Background: The Infectious Diseases Society of America (IDSA) is committed to providing up-to-date guidance on the treatment of antimicrobial-resistant infections. The initial guidance document on infections caused by extended-spectrum β-lactamase producing Enterobacterales (ESBL-E), carbapenem-resistant Enterobacterales (CRE), and Pseudomonas aeruginosa with difficult-to-treat resistance (DTR-P. aeruginosa) was published on 17 September 2020. Over the past year, there have been a number of important publications furthering our understanding of the management of ESBL-E, CRE, and DTR-P. aeruginosa infections, prompting a rereview of the literature and this updated guidance document.
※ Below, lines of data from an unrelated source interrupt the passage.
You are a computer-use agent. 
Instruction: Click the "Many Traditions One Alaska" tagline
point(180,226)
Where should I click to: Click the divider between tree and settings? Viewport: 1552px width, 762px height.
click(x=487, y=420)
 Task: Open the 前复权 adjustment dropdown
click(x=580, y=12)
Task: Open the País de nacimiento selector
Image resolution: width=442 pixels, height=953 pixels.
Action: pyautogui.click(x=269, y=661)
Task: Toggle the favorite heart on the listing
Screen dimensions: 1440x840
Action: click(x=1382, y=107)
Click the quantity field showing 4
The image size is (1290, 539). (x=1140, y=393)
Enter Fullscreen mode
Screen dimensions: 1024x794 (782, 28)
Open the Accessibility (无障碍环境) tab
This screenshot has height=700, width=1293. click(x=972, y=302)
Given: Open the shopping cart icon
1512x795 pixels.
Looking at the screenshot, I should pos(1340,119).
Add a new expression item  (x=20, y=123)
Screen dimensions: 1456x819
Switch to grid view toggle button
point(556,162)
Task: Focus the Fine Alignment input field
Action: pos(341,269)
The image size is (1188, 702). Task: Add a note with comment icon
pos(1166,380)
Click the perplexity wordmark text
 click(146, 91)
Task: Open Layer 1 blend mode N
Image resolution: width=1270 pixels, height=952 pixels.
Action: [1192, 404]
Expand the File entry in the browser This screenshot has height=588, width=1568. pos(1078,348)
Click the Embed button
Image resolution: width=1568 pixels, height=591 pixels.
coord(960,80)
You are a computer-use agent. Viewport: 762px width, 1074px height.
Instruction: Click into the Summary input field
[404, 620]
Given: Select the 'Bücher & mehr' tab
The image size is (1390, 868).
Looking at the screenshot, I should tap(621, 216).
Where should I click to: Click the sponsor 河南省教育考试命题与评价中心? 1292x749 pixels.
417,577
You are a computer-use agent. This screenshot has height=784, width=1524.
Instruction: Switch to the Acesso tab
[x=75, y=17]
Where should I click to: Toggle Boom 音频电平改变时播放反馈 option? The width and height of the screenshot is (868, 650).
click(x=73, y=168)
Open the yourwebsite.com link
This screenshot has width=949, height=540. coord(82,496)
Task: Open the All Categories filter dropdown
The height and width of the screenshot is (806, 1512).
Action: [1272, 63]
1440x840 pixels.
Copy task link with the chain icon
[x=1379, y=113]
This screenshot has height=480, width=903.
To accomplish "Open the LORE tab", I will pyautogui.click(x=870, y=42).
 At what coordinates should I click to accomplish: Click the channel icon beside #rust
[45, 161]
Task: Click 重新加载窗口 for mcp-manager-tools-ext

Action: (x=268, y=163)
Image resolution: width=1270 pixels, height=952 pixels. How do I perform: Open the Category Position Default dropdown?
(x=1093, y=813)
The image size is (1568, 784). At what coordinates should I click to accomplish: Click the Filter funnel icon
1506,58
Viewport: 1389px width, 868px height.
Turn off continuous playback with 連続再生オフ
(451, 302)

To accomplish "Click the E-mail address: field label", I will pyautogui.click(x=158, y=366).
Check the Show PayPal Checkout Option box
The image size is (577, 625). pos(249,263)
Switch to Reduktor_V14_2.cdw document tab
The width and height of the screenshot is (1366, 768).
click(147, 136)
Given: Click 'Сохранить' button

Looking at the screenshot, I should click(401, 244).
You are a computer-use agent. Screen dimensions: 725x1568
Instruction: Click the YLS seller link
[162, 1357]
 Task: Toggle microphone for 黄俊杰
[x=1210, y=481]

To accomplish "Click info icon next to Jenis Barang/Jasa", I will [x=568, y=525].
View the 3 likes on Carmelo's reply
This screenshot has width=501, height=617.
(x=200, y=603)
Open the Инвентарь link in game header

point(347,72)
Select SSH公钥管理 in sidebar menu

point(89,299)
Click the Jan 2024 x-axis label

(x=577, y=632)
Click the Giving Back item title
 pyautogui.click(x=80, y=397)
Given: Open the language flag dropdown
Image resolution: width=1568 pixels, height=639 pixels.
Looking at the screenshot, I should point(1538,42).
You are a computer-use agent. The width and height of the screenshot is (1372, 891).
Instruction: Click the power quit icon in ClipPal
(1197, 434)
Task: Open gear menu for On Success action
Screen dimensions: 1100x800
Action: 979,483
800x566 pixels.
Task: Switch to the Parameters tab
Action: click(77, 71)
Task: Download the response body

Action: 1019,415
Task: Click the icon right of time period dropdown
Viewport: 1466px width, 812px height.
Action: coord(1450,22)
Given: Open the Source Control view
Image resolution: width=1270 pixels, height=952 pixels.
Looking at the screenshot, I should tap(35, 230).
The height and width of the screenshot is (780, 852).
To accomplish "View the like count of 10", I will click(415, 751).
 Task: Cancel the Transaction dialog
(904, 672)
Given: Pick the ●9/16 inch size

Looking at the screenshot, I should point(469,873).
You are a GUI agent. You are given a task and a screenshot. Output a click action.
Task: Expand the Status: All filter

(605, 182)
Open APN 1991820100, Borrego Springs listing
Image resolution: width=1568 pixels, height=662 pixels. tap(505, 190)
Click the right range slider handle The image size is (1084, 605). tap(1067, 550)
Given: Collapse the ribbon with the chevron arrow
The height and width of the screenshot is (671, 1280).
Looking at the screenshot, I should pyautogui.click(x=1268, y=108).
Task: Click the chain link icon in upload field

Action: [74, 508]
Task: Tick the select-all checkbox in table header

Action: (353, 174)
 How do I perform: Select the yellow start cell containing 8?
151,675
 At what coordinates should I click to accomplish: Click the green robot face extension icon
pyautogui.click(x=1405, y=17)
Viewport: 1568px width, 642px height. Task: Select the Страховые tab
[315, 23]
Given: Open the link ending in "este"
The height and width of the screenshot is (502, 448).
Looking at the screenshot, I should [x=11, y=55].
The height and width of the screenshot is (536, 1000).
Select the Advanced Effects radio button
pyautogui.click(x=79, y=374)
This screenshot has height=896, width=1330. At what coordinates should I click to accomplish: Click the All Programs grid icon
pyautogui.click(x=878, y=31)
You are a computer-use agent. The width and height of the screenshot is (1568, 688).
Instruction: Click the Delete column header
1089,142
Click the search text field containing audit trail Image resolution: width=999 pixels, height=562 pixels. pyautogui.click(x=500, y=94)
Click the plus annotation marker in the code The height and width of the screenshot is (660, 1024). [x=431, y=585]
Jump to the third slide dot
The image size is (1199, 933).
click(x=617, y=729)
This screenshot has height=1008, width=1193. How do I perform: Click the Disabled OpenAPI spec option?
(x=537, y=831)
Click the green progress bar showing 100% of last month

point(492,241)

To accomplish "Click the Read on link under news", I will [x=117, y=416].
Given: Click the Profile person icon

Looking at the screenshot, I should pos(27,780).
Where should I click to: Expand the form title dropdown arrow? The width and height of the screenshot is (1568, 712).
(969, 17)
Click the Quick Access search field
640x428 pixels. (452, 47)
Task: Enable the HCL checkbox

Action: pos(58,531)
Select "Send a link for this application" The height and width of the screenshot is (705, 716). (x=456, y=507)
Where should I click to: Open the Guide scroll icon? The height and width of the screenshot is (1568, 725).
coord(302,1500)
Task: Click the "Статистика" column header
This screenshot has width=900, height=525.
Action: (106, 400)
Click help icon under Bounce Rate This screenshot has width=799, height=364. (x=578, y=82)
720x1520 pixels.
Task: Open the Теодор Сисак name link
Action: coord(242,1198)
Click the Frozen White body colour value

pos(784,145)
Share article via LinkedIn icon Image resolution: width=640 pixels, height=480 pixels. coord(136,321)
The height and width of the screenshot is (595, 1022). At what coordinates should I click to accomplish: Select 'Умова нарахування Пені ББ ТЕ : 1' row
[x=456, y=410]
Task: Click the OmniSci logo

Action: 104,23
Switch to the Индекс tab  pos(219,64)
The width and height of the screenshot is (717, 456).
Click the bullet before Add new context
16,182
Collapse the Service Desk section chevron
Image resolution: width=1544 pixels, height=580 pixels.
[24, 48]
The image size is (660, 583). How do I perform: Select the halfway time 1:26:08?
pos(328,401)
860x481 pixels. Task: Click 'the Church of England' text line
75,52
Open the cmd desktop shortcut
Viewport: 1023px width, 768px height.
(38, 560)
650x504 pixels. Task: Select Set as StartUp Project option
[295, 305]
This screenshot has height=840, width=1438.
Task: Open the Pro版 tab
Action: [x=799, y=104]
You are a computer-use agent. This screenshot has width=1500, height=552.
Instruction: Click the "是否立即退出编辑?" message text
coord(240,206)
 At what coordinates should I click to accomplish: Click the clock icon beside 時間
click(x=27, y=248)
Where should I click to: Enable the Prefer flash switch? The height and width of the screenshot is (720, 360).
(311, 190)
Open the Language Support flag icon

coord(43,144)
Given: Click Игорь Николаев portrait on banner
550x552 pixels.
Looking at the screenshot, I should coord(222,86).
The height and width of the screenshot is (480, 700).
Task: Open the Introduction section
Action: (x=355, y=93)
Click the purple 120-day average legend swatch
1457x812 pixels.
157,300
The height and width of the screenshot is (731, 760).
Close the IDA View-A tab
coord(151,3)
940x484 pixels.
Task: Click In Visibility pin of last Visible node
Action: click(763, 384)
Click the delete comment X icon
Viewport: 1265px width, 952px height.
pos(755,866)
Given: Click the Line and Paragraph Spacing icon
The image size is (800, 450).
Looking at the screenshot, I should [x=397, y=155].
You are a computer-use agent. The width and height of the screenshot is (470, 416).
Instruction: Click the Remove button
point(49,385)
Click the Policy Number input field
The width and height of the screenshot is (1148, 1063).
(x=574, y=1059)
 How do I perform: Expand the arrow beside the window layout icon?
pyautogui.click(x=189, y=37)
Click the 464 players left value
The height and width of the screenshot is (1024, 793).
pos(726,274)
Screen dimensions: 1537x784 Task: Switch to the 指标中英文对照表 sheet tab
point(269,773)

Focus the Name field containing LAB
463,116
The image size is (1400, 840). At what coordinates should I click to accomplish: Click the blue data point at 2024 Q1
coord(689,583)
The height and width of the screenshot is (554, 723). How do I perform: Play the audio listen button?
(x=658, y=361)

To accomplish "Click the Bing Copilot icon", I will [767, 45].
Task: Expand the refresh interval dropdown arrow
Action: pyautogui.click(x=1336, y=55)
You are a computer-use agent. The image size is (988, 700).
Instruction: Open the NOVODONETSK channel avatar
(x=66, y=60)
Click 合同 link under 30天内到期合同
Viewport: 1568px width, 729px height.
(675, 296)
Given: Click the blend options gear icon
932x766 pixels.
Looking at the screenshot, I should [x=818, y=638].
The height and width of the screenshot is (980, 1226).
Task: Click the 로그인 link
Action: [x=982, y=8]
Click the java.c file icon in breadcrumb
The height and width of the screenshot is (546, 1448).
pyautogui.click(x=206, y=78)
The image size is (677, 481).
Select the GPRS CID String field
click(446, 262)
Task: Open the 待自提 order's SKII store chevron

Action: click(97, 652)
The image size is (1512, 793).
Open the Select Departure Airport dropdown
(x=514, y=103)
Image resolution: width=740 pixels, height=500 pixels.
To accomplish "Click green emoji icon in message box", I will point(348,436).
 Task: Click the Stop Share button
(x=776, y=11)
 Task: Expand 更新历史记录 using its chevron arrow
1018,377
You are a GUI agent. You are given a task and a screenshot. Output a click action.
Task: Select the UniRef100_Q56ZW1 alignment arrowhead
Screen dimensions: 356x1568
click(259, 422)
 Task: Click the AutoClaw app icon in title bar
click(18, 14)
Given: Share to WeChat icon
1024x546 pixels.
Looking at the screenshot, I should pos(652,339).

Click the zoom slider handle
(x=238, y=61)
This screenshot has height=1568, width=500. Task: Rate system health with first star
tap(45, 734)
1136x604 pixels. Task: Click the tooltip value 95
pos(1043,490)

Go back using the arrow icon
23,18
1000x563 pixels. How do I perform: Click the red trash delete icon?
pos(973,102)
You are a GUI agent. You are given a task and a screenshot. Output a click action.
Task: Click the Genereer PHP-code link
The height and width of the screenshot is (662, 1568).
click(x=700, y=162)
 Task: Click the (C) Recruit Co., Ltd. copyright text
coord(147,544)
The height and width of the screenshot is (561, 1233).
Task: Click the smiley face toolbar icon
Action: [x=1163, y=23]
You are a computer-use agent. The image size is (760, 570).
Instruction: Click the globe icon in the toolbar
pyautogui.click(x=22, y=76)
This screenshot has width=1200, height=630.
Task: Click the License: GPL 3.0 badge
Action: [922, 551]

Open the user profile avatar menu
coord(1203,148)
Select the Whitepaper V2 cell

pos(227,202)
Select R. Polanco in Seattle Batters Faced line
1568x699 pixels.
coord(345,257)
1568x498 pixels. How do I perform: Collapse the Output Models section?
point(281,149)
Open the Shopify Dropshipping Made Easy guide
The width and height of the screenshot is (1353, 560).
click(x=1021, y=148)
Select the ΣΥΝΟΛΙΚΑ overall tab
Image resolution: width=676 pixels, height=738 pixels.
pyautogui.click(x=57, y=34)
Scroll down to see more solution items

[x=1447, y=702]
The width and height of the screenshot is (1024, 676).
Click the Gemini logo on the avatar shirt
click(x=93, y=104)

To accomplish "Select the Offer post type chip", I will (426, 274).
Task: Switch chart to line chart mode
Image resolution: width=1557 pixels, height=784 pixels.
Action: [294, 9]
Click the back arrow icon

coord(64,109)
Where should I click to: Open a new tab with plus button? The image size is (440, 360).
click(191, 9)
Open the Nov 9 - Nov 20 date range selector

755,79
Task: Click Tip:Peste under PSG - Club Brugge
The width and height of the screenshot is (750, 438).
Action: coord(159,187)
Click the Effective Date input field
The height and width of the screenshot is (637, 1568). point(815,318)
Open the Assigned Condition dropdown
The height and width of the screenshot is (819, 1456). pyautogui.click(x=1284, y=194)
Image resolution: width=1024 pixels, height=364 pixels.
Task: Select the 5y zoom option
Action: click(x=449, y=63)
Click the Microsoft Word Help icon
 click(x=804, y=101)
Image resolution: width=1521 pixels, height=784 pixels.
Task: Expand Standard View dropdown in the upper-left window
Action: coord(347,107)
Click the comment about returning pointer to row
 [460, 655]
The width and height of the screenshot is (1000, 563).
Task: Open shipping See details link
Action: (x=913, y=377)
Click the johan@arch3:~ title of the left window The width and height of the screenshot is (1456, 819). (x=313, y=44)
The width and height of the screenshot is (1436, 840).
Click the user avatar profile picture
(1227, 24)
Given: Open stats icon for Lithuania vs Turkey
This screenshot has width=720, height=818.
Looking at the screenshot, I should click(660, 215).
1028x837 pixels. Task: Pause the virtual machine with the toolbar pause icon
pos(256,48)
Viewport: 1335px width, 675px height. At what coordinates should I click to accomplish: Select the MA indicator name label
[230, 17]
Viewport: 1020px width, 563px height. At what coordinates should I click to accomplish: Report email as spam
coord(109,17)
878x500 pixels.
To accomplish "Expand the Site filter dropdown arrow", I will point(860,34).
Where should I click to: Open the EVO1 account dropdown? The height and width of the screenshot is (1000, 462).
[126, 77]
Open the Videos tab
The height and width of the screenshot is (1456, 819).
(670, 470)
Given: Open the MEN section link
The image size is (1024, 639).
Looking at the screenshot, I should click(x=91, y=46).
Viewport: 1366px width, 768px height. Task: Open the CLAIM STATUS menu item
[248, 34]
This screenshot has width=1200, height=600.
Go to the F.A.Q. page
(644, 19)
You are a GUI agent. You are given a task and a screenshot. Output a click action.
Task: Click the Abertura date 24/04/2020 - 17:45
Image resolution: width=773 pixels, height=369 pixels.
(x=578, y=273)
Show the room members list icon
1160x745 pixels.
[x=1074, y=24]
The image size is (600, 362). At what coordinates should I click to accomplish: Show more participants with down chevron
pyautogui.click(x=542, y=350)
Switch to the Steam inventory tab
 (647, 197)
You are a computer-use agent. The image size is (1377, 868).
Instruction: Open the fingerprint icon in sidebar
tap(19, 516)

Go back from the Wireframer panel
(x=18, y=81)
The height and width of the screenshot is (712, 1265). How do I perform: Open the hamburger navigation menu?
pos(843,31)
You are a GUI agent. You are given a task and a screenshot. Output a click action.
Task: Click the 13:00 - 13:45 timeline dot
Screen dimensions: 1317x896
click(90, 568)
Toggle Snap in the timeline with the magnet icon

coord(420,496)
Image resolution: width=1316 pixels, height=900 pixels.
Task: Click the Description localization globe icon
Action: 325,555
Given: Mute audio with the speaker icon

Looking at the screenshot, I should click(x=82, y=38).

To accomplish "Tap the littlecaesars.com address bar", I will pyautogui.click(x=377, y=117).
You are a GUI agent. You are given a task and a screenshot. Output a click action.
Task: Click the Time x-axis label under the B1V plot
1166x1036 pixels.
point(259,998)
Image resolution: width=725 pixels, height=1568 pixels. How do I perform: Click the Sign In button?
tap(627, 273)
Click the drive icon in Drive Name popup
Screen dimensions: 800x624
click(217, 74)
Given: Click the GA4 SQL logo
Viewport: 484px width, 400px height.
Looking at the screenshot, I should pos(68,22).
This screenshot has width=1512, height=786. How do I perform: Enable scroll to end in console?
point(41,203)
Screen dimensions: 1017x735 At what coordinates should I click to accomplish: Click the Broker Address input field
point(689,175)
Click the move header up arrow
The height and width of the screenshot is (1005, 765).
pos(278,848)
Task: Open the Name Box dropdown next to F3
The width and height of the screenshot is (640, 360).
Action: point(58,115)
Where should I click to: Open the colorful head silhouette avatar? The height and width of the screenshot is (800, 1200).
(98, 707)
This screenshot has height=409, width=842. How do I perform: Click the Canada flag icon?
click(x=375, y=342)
Methods: A panel of 6 infectious diseases specialists with expertise in managing antimicrobial-resistant infections reviewed, updated, and expanded previously developed questions and recommendations about the treatment of ESBL-E, CRE, and DTR-P. aeruginosa infections. Because of differences in the epidemiology of resistance and availability of specific anti-infectives internationally, this document focuses on the treatment of infections in the United States.
Results: Preferred and alternative treatment recommendations are provided with accompanying rationales, assuming the causative organism has been identified and antibiotic susceptibility results are known. Approaches to empiric treatment, duration of therapy, and other management considerations are also discussed briefly. Recommendations apply for both adult and pediatric populations.
Conclusions: The field of antimicrobial resistance is highly dynamic. Consultation with an infectious diseases specialist is recommended for the treatment of antimicrobial-resistant infections. This document is current as of 24 October 2021. The most current versions of IDSA documents, including dates of publication, are available at www.idsociety.org/practice-guideline/amr-guidance/.
Keywords: cefiderocol; ceftazidime-avibactam; ceftolozane-tazobactam; imipenem-cilastatin-relebactam; meropenem-vaborbactam.